(Exercise instructions):
Pictures in the records below must be left out. Return exactly the lines from the line with "The width and" to the line with "Viewport: 868px width, 488px height.", both included.

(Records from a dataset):
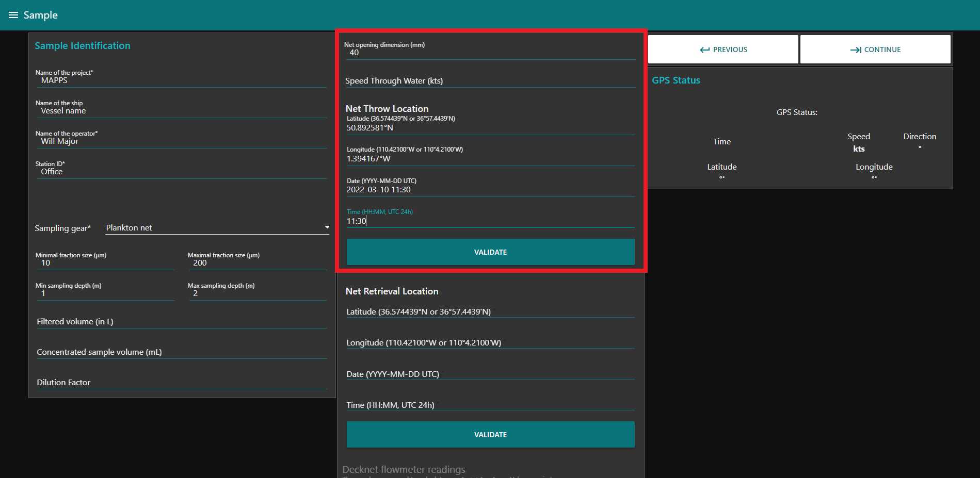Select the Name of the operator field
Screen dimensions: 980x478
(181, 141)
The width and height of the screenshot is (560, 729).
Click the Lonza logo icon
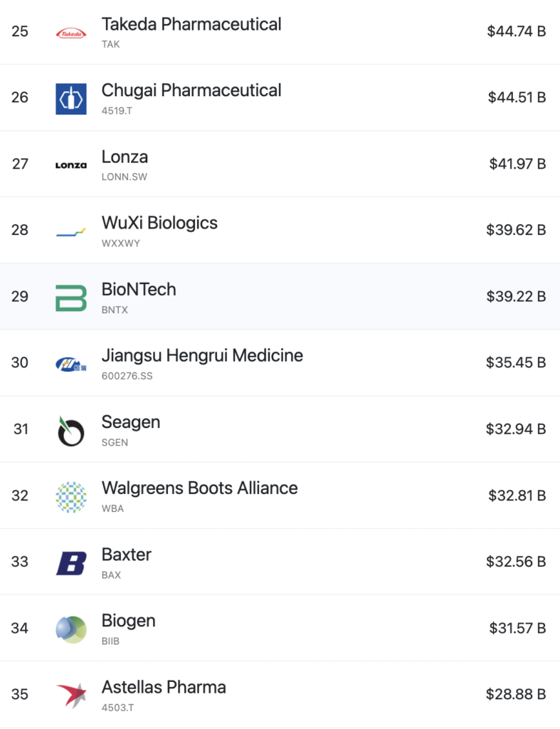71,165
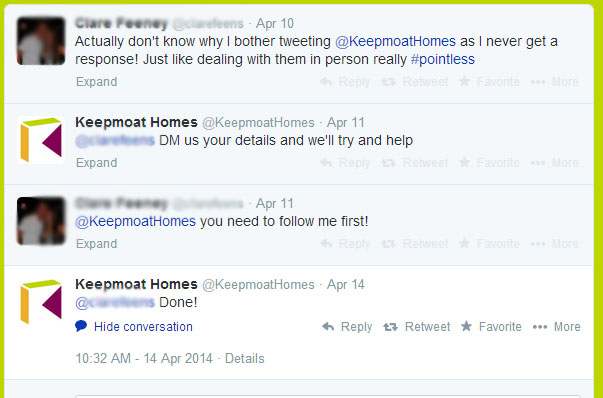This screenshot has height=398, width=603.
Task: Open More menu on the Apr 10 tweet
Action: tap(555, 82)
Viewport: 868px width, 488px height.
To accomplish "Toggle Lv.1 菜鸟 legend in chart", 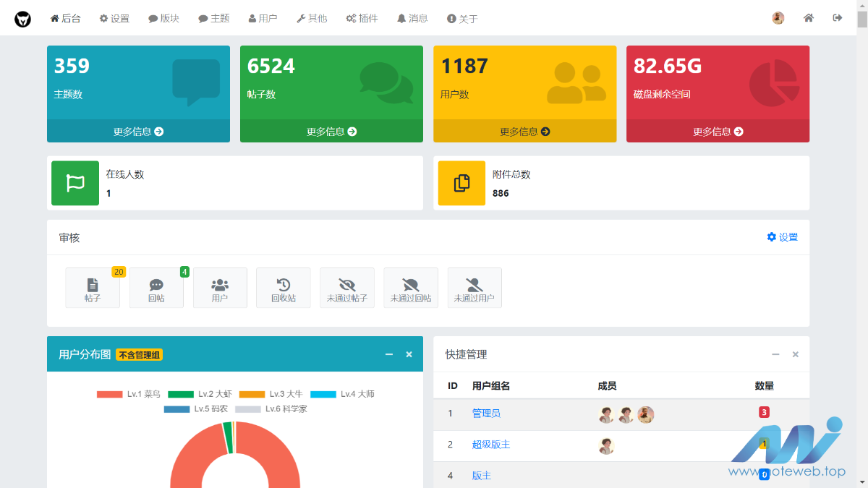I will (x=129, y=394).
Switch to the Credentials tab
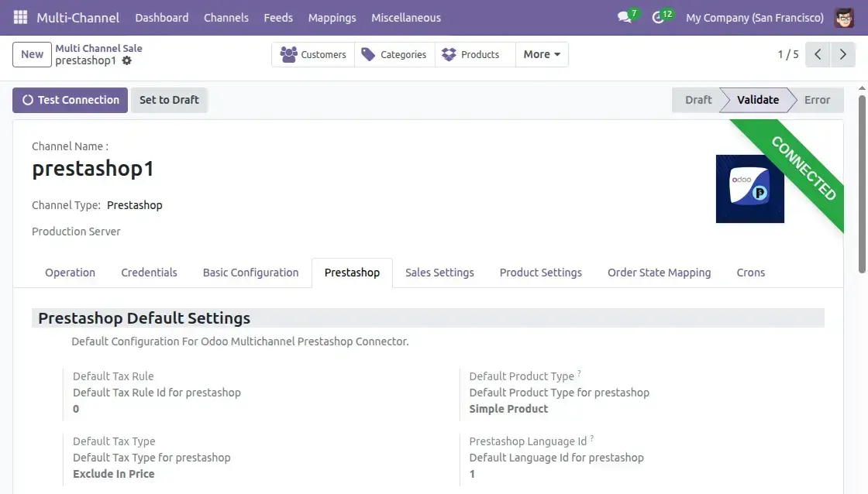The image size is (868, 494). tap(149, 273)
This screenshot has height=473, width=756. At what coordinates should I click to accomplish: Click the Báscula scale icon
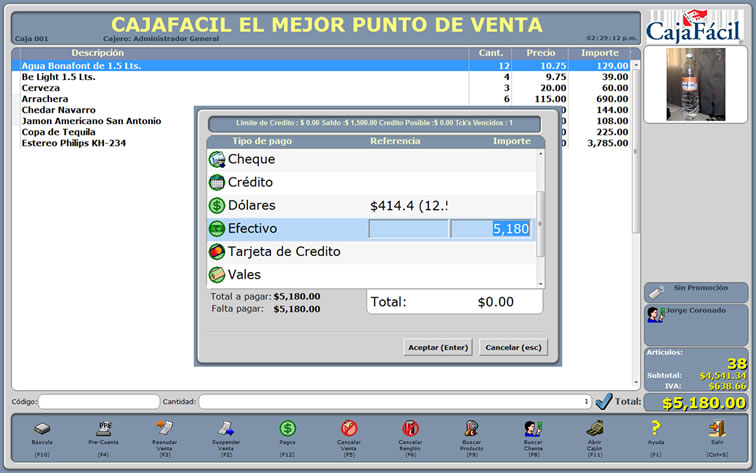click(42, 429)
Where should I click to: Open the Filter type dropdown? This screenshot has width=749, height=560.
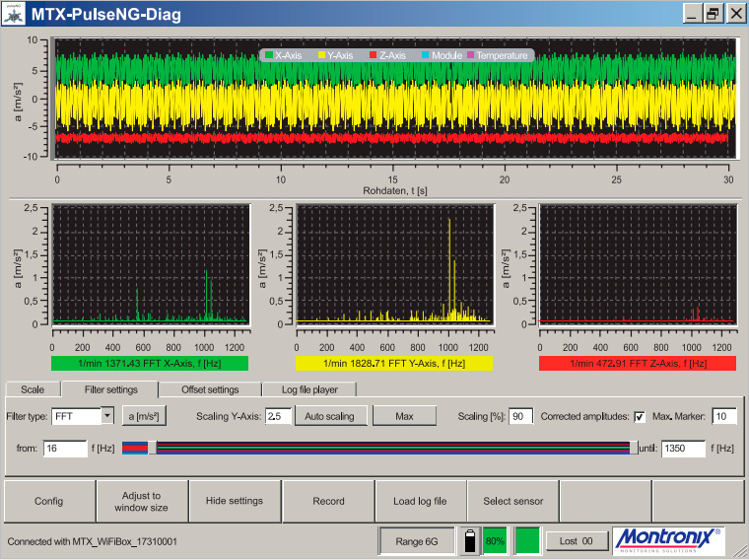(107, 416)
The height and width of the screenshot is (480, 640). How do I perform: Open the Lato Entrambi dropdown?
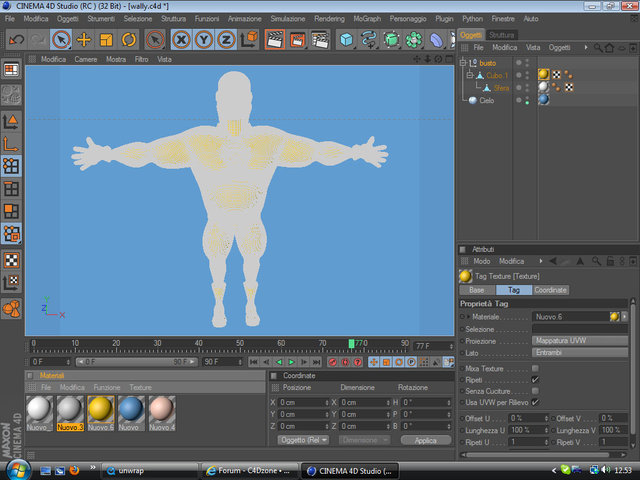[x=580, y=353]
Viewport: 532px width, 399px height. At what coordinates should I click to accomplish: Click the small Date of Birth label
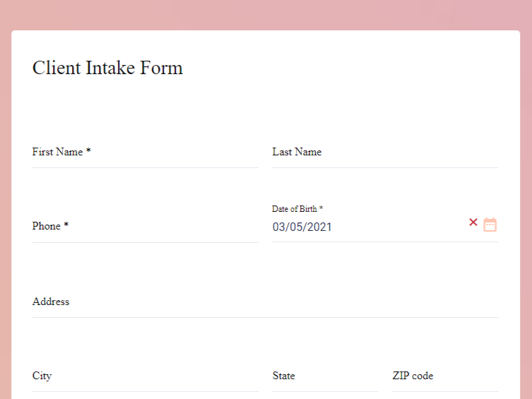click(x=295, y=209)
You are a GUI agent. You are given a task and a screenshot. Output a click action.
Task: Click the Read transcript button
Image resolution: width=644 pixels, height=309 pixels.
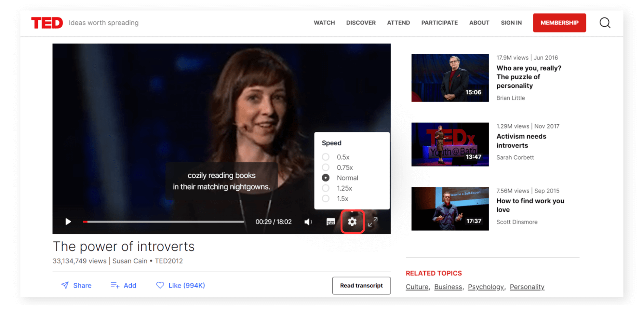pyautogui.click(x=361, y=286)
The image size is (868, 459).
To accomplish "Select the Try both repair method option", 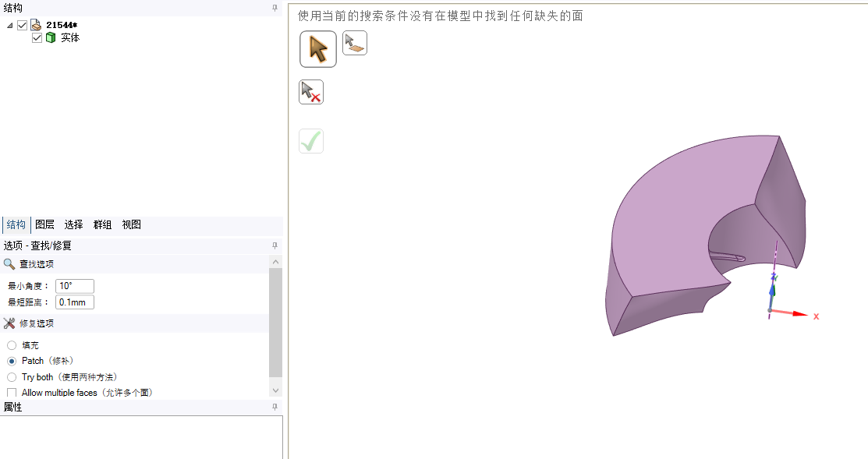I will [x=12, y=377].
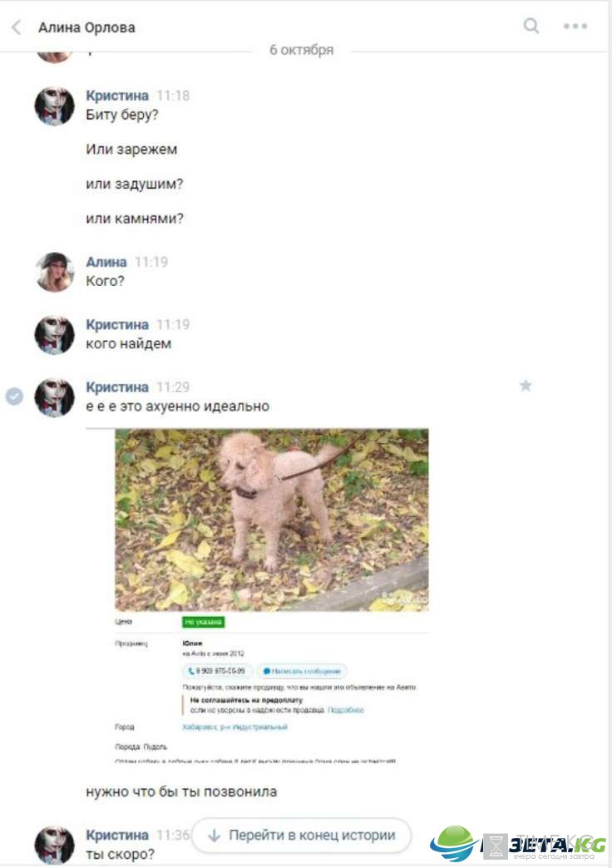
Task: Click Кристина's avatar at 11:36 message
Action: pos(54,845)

(Task response):
The width and height of the screenshot is (560, 729).
Click the Lonza logo icon
71,165
This screenshot has height=398, width=603.
Task: Open More menu on the Apr 10 tweet
Action: tap(555, 82)
Viewport: 868px width, 488px height.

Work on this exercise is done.